A Cure For The Summertime Blues

It’s no surprise that the rise in gas prices and runaway inflation are now affecting summer travel plans. As Americans prepare for their first vacation season since the COVID closures, concerns linger over the high costs associated with travel.

In a new consumer confidence survey by The Conference Board, the number of respondents saying they plan to take a vacation this summer plummeted to its lowest level since last spring when vaccines were just becoming widely accessible. The Consumer Sentiment Index decreased slightly in April, with concerns over inflation ranking high among people’s anxieties.

Summer travel apprehension could have implications across a myriad of market sectors, but for those of us in the REIT world, the hospitality space is of particular concern.

From CNBC:

The question now is if consumers will rethink travel due to economic constraints or the prolonged volatility in the stock market.

The market turmoil could eventually hurt the “wealth effect,” Truist Securities lodging and leisure analyst Patrick Scholes told CNBC. “Basically, if we see a sustained bear market, people feel more conservative about their ability to spend.”

Those invested in hospitality REITs will want to pay very close attention in the coming months. Of course, everything seems to be down in this market so there’s definitely more to consider than recent ticker trajectories alone.

Some of the biggest factors to look at when investing in hospitality REITs are debt-to-capitalization ratios, property diversity, and greater economic circumstances (especially now).

Since luxuries are the first things we cut out during tough times, many hotels may experience decreased occupancy. You definitely want to make sure you’re investing during the right time, in a REIT that features a good mix of lux and business-oriented assets.

Undoubtedly, the smartest way to invest in hospitality REITs is by playing the long game. At the very least, extended holding periods allow you to endure short-term volatility in the form of economic turns and seasonality. More importantly, the longer you can hold onto a blue-chip hospitality REIT, the more you’ll benefit from stock price appreciation and long-term dividends.

While this logic applies to pretty much all REITs, the long-term investment strategy is especially true for hospitality REITs because of their correlation to the economy. Holding long will help you endure signs of economic instability like we’re seeing now.


More Non-REIT News to Know About

IRS Owes Big

You’ll get a kick out of this one. The IRS, notorious for levying penalties and interest for late payments, is now facing $3.3 billion worth of interest owed back to the public.

Yes, Americans can now expect 4% interest for late refunds by the IRS — a pretty significant amount compared to interest on, say, modern money market accounts, traditional savings, etc. 

Usually, the IRS has 45 days to process a return and submit a refund. After that, interest starts accruing in amounts tied to federal short-term interest rates. As of last month, the IRS had nearly 10 million unprocessed 1040s for tax years 2020 and 2021. This translates to $3.3 billion in interest — over a quarter of what it costs to actually run the IRS.
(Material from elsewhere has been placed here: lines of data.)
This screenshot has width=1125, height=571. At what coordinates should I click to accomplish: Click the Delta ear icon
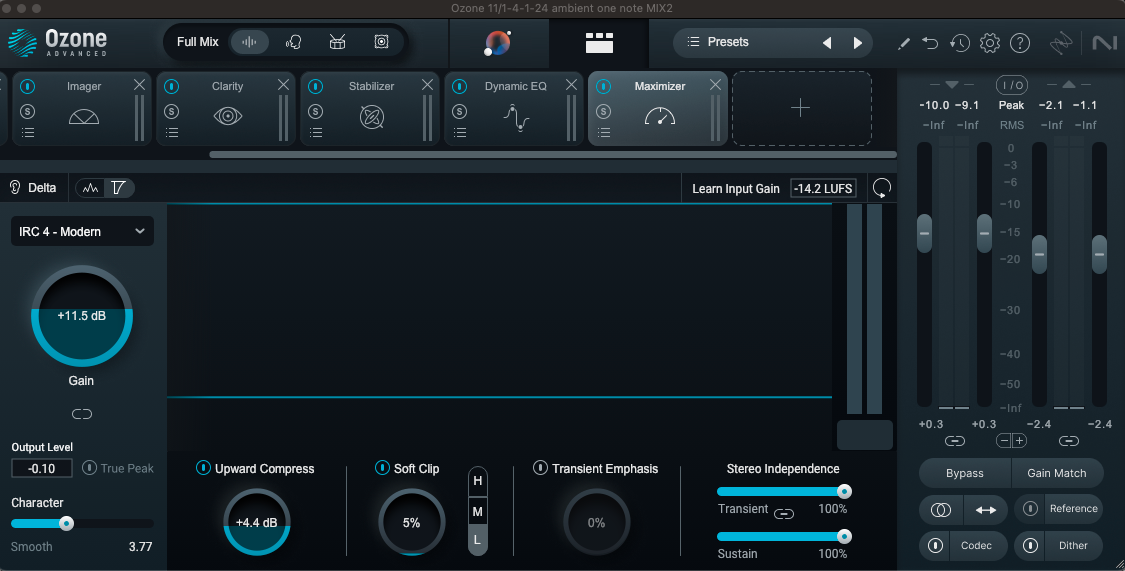tap(16, 187)
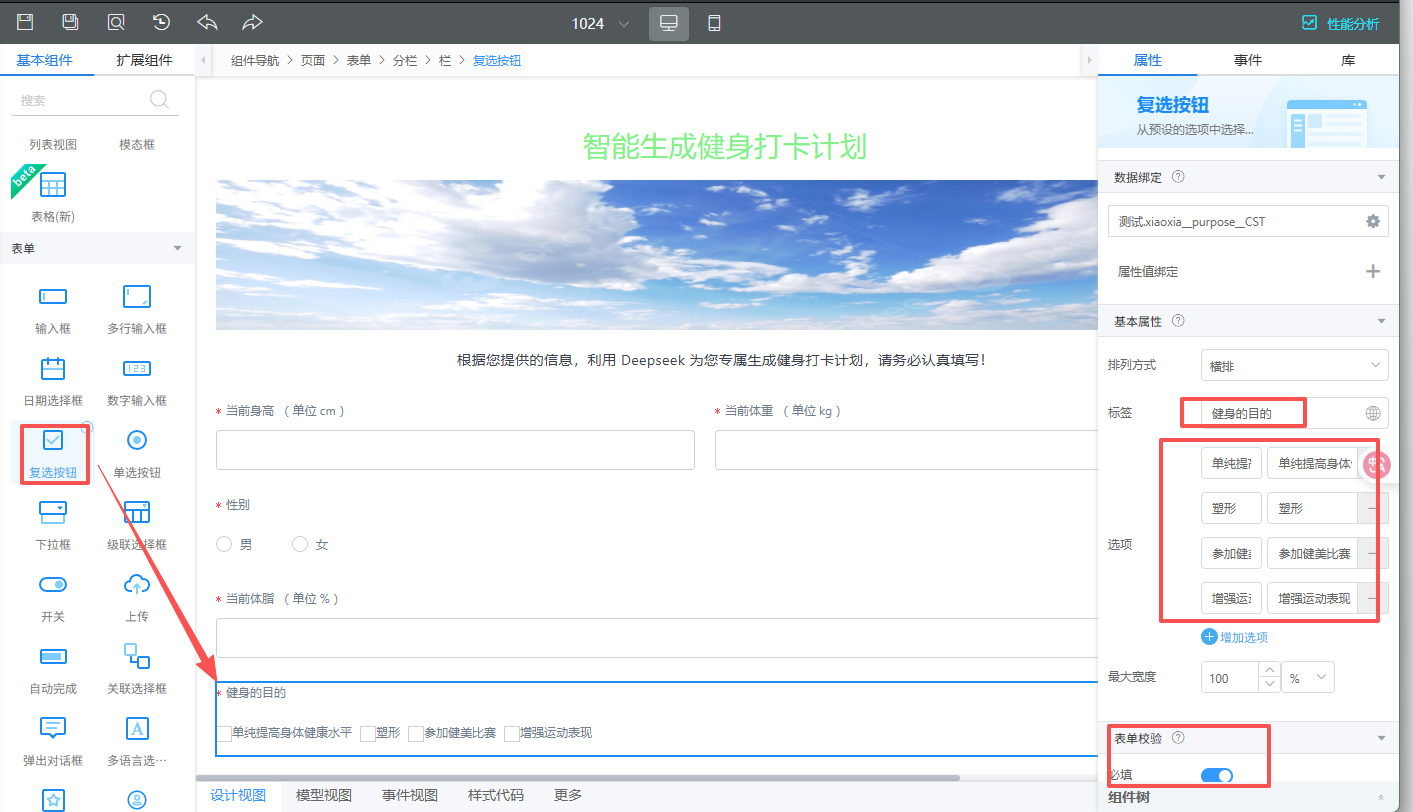
Task: Toggle the 必填 required switch
Action: 1217,775
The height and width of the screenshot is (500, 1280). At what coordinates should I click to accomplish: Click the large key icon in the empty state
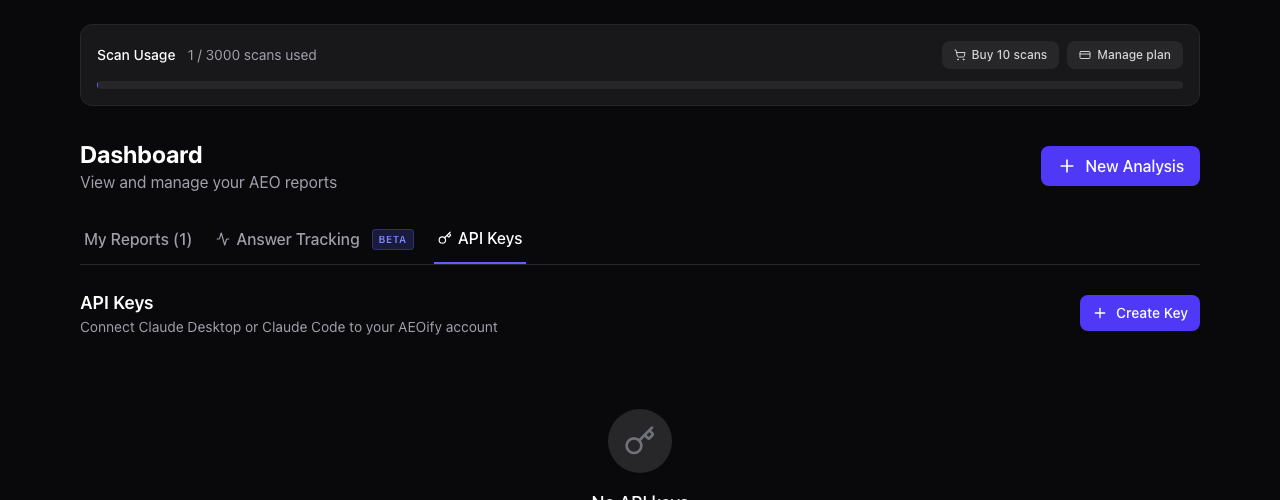[640, 441]
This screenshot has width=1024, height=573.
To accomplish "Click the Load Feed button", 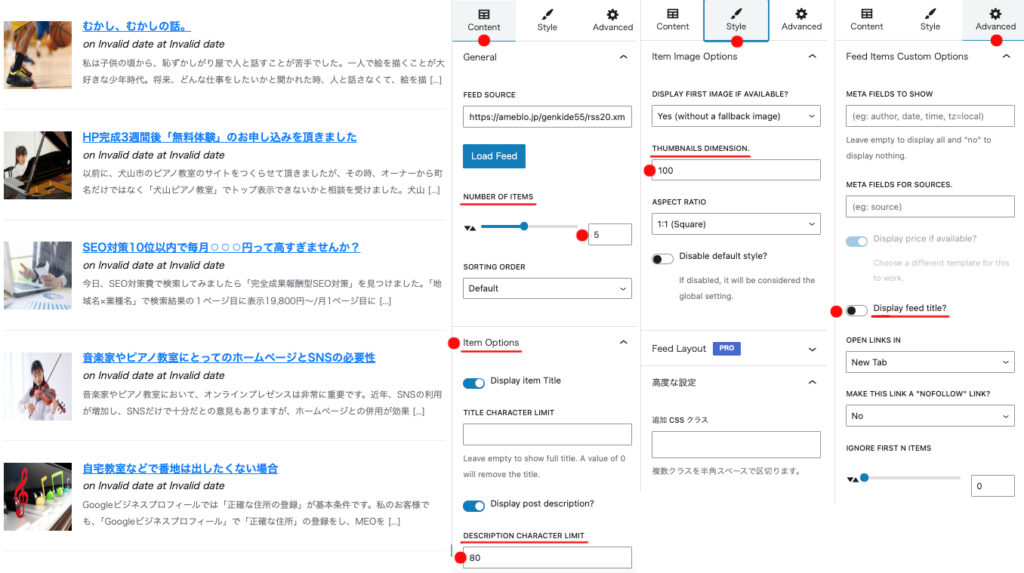I will 494,156.
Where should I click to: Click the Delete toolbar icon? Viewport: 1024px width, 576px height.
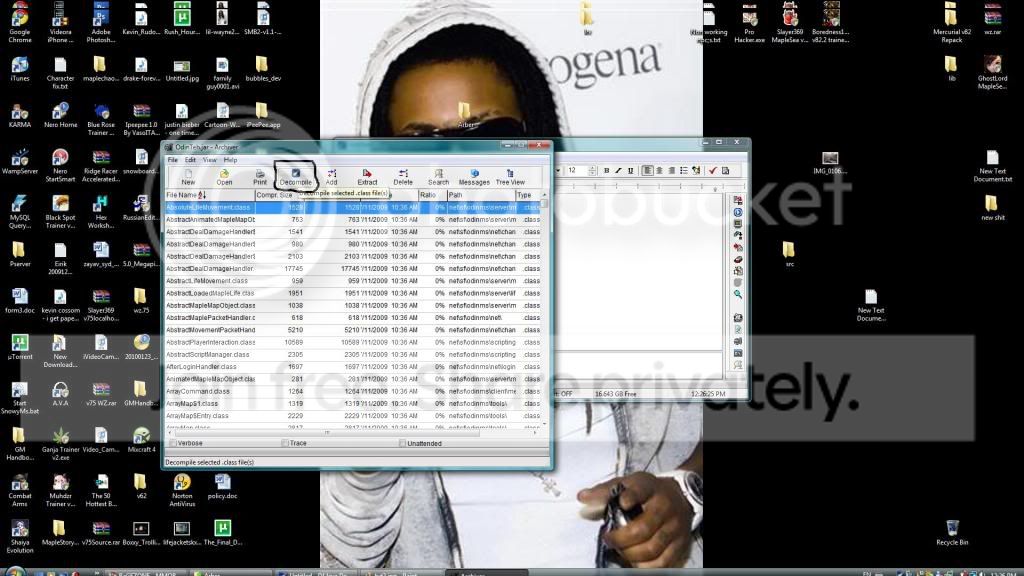point(403,176)
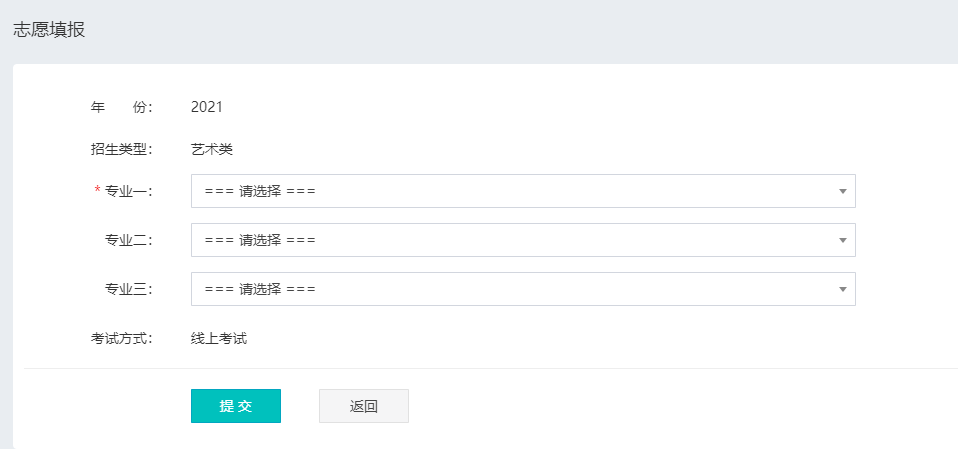Click the 招生类型 label
Image resolution: width=958 pixels, height=449 pixels.
click(x=121, y=149)
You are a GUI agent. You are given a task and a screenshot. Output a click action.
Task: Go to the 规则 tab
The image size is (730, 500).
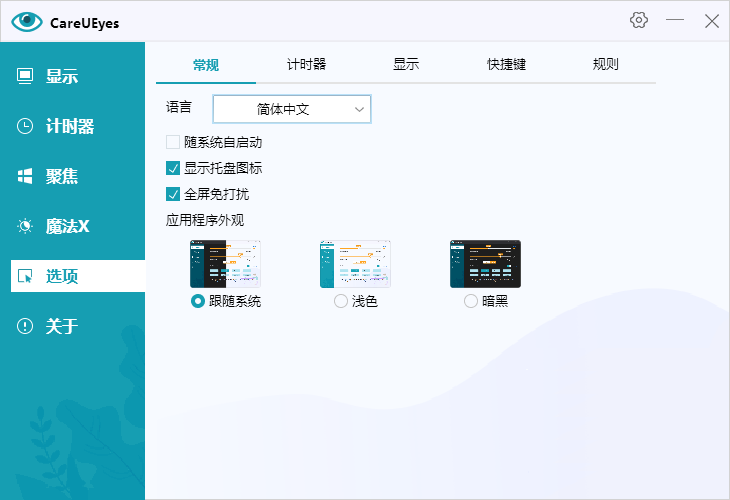606,65
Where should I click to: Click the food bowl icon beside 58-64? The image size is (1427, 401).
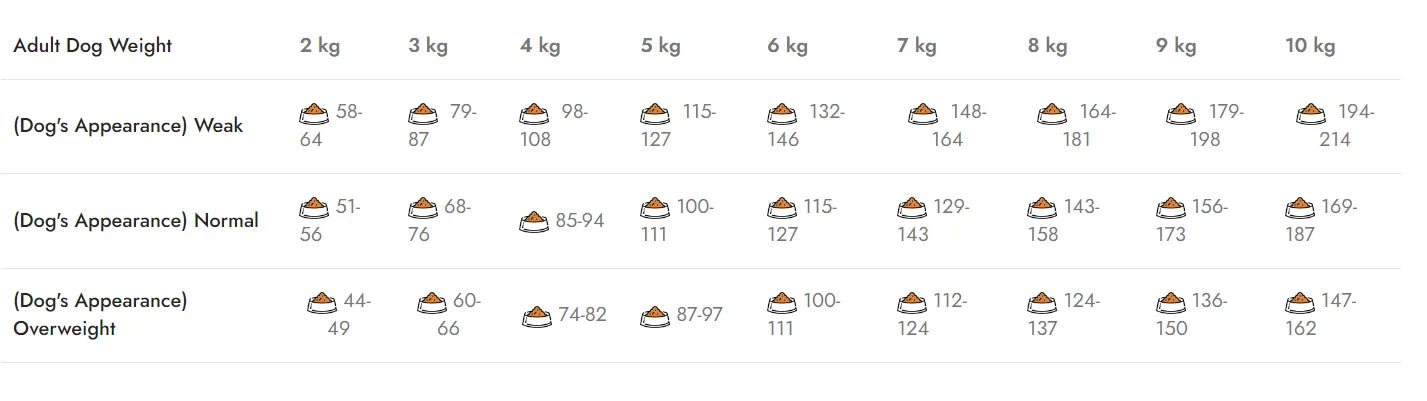315,113
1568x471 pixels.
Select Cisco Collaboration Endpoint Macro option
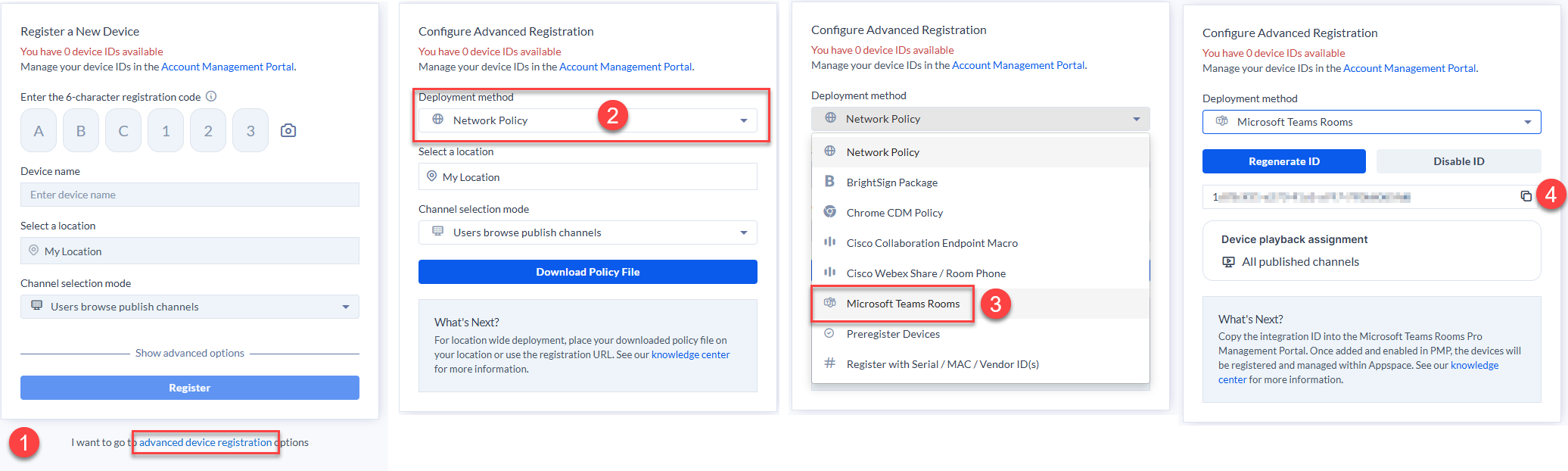coord(932,243)
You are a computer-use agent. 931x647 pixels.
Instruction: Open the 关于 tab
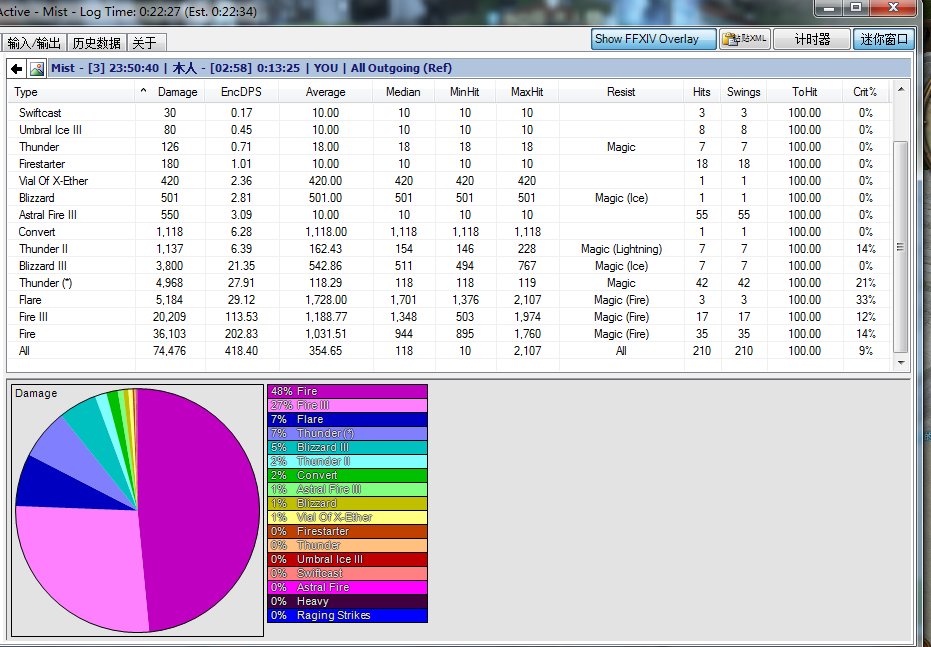tap(145, 43)
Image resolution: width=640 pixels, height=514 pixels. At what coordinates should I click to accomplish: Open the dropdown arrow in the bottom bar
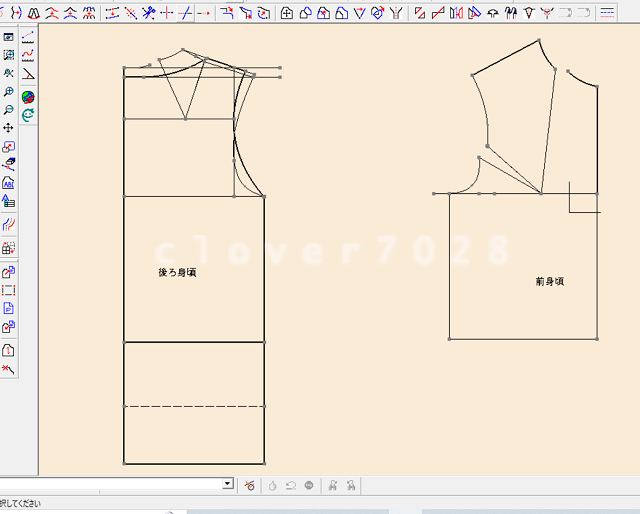228,484
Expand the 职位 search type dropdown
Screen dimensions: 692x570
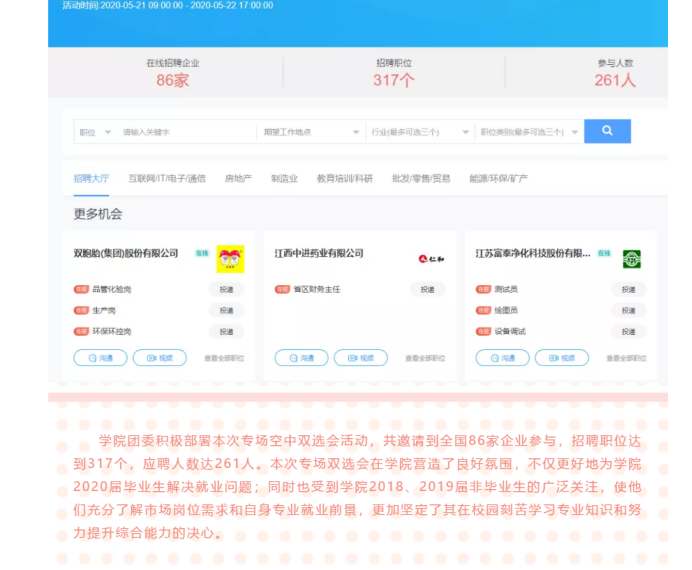(x=93, y=132)
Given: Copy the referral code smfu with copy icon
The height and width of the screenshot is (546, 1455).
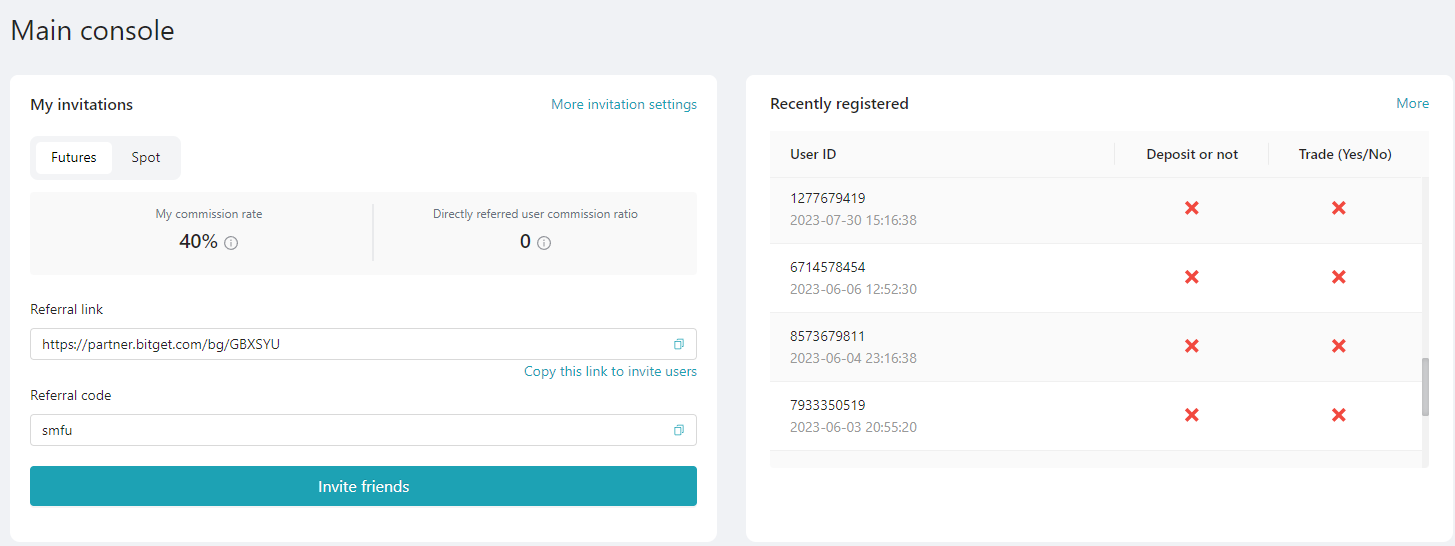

Since the IRS is funded by taxpayers, the irony of this new interest penalty adds a whole other level of humor. 


The World According to REITs

Let’s Look at Some Hospitality REITs

All this talk about travel plans and hospitality REITs has me in the mood to check the status of a few of my favorite ones. I picked out a couple with solid foundations and sound balance sheets that will undoubtedly survive our summer economy.

Apple Hospitality

With household names like Courtyard, Fairfield, and Residence Inn, Apple Hospitality (APLE) holds a diverse set of core hotel brands across the country. The management team has been working to improve efficiencies, lower operating costs, and renovate its entire portfolio of properties. Along with ever-increasing occupancy rates, the REIT’s dedication to efficiency will serve investors well.

Right now, it boasts a $4.21 billion market cap with 219 properties and 28,700 rooms across 36 states. Distributions from May were $0.05 per share based on a $17.97 share price.

Park Hotels & Resorts

Park Hotels & Resorts is a hospitality REIT operating mid-range lodging properties under the Hilton, DoubleTree, and Hyatt Regency brands. Besides maintaining solid portfolio performance in top destinations across the country, the company’s top brass has kept a close eye on the balance sheet. Even in spite of a few closures hindering occupancy and income rates, this REIT has been able to offload assets… pay off hundreds of millions of dollars in debt… and establish substantial liquidity.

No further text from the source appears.